Datenschutzrechtlicher Unterlassungsanspruch: Bei Auslistungsverlangen umfasse das Recht auf Löschung auch das Begehren, eine erneute Listung zu unterlassen (BGH v. 26.9.2023 – VI ZR 97/22 – Bewerbungsprozess Rz. 20 m.w.N., CR 2024, 110 = ITRB 2023, 307 [Rössel]; anhängig EuGH – C-655/23 – Quirin Privatbank). Die Haftung von Google Ireland sei nicht subsidiär gegenüber der der Inhalteanbieter (Rz. 19 f. m.w.N.).

Auslistungsantrag: Der für das Auslistungsbegehren erforderliche Antrag sei jedenfalls in der Klageschrift zu sehen, in der hinreichend deutlich auf die angenommene Rechtswidrigkeit der Datenverarbeitung hingewiesen worden sei (vgl. BGH v. 23.5.2023 – VI ZR 476/18 – Recht auf Vergessenwerden II Rz. 29 m.w.N., CR 2023, 596 = ITRB 2023, 228 [Rössel]). Für den Unterlassungsanspruch komme es nur darauf an, dass der Antrag geeignet sei, zukünftig eine datenschutzrechtliche Verantwortlichkeit von Google Ireland zu begründen. Der streitgegenständliche Artikel enthalte personenbezogene Daten des Politikers i.S.v. Art. 4 Nr. 1 DSGVO (Rz. 21 f.).

Verantwortlicher: Verantwortlicher sei nach Art. 4 Nr. 7 DSGVO die natürliche oder juristische Person, Behörde, Einrichtung oder andere Stelle, die allein oder gemeinsam mit anderen über die Zwecke und Mittel der Verarbeitung entscheide.
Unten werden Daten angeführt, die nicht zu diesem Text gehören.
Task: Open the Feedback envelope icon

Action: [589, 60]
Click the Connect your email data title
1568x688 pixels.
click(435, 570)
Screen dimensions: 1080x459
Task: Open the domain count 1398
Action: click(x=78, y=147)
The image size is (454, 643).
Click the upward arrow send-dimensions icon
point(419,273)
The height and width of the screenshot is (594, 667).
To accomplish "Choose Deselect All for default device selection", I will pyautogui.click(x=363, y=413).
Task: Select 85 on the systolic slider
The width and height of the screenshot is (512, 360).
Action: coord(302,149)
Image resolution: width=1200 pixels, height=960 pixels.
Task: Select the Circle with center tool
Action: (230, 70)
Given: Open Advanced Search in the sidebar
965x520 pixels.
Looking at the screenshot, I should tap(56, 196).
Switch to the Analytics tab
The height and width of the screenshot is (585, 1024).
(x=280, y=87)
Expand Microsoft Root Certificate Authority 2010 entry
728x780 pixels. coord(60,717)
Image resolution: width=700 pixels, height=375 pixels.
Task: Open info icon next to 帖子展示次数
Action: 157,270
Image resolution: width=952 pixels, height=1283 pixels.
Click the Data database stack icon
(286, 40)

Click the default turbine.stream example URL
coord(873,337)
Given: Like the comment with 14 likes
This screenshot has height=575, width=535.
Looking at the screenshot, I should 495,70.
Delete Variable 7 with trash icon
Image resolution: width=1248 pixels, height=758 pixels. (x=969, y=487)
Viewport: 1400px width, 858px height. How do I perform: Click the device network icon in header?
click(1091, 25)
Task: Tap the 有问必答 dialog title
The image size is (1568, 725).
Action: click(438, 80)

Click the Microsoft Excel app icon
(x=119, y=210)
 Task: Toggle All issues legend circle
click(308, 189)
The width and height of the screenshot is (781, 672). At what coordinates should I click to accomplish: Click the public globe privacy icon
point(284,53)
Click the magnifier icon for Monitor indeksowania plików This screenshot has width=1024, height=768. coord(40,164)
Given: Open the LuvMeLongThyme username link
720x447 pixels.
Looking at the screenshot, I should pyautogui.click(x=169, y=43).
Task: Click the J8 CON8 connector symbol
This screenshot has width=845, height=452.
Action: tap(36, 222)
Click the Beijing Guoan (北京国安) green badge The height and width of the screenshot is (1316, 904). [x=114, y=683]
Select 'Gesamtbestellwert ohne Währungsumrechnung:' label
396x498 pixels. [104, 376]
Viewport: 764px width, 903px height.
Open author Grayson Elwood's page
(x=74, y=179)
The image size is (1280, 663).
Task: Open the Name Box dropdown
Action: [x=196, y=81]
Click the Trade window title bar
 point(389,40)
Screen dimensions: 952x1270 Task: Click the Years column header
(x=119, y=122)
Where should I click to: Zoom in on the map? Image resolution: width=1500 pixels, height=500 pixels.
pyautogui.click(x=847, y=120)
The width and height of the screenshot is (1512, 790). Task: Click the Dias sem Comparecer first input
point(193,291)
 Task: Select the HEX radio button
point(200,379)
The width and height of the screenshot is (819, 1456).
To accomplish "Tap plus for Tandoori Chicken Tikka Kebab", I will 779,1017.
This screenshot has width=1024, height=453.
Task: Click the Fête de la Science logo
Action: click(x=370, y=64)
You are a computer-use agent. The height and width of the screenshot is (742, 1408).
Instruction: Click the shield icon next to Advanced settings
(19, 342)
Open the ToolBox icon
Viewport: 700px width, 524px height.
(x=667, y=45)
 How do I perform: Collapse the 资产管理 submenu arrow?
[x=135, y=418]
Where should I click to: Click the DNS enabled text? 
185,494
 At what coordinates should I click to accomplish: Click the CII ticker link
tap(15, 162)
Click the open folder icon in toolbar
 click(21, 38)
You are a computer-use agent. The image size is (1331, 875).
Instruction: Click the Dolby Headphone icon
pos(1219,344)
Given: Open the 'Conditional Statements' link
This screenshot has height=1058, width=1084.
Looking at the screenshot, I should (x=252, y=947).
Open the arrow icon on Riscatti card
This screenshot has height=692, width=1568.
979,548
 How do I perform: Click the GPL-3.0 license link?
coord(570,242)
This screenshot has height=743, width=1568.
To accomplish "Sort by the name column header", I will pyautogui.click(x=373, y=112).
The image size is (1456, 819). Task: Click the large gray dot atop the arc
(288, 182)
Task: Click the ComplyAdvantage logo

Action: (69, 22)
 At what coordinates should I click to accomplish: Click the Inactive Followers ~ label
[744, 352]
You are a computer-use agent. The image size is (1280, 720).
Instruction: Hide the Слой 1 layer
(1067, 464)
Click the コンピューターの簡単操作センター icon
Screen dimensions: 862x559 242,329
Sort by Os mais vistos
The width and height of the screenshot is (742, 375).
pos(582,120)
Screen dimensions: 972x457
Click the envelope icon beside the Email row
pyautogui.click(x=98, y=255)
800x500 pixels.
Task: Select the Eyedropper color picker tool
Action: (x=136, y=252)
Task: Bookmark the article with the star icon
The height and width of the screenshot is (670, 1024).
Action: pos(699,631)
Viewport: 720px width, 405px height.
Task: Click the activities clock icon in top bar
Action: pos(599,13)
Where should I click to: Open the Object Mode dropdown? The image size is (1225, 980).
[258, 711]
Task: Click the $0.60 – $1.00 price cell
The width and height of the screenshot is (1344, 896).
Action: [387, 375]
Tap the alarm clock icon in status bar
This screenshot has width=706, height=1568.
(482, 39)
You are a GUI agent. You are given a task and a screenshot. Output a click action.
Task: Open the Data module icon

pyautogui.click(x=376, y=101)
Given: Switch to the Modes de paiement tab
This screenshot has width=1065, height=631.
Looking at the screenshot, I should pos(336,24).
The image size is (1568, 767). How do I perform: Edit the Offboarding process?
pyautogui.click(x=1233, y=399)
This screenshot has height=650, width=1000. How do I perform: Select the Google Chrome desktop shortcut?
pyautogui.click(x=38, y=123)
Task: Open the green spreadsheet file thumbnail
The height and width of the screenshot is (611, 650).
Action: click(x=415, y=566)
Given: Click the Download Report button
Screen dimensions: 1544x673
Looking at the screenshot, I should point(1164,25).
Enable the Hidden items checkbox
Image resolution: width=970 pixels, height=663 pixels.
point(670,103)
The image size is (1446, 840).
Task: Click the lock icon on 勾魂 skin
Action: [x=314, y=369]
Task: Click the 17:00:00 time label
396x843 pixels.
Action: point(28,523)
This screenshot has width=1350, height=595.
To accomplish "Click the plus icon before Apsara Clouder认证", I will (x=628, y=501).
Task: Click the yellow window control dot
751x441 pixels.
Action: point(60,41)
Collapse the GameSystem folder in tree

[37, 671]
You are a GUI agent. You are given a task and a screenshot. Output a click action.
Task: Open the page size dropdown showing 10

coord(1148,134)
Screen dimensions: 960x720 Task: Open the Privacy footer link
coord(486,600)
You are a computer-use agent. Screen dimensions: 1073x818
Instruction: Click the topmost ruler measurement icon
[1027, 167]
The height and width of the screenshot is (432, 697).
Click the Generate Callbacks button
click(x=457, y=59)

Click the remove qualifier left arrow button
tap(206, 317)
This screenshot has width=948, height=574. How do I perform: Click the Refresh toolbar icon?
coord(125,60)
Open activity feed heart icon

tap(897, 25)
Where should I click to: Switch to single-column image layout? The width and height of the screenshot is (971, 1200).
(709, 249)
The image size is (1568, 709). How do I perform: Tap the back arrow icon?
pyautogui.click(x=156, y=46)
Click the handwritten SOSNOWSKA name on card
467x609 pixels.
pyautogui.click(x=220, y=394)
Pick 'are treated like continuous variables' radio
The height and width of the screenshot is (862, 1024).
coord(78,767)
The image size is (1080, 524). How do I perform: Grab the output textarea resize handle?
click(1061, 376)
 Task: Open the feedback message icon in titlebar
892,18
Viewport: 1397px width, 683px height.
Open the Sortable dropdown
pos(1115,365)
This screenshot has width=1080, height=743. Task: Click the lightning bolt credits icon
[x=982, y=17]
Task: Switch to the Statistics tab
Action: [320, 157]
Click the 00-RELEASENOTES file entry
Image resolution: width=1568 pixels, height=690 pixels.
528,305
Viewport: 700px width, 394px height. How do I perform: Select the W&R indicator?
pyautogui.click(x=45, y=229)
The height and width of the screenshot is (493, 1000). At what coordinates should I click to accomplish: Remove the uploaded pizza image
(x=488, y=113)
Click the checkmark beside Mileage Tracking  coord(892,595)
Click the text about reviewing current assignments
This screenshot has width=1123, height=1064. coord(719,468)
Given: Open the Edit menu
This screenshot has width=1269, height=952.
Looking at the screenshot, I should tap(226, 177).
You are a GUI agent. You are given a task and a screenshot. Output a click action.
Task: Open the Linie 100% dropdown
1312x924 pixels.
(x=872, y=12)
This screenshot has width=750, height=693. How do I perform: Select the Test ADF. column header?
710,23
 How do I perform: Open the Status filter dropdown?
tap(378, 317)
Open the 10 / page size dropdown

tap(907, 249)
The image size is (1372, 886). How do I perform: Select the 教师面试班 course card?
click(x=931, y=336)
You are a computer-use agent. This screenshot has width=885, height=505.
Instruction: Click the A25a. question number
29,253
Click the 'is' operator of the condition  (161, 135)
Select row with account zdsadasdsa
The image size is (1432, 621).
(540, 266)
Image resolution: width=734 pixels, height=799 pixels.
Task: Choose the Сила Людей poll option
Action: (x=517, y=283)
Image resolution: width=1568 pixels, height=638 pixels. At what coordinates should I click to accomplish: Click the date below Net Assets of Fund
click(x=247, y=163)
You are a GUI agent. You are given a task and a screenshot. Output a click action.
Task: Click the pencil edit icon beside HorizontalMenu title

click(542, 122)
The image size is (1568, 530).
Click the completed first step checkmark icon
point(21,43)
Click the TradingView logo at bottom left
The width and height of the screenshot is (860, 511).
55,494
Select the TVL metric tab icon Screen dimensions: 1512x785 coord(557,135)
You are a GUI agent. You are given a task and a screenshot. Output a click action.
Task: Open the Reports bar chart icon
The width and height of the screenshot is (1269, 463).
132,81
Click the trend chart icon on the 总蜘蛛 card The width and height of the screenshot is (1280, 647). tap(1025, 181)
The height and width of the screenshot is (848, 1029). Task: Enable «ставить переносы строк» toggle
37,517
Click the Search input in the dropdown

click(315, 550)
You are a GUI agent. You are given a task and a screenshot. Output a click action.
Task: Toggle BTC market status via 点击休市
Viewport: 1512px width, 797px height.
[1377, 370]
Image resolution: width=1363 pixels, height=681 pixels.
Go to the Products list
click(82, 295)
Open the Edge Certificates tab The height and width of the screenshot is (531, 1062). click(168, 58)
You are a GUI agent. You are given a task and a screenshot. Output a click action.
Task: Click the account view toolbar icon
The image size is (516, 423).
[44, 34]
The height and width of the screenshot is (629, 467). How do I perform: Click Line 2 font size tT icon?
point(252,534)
Durch die weite Definition solle ein wirksamer und umfassender Schutz des Betroffenen gewährleistet werden (EuGH v. 11.1.2024 – C-231/22 – Datenverarbeitung durch ein Amtsblatt Rz. 28, ZD 2024, 274). Die Tätigkeit einer Suchmaschine sei bei Betroffenheit personenbezogener Daten als Verarbeitung i.S.v. Art. 4 Nr. 1 und 2 DSGVO einzustufen und der Betreiber als Verantwortlicher i.S.v. Art. 4 Nr. 7 DSGVO. Vorliegend sei Google Ireland EU-weit Betreiberin (Rz. 23 f. m.w.N.).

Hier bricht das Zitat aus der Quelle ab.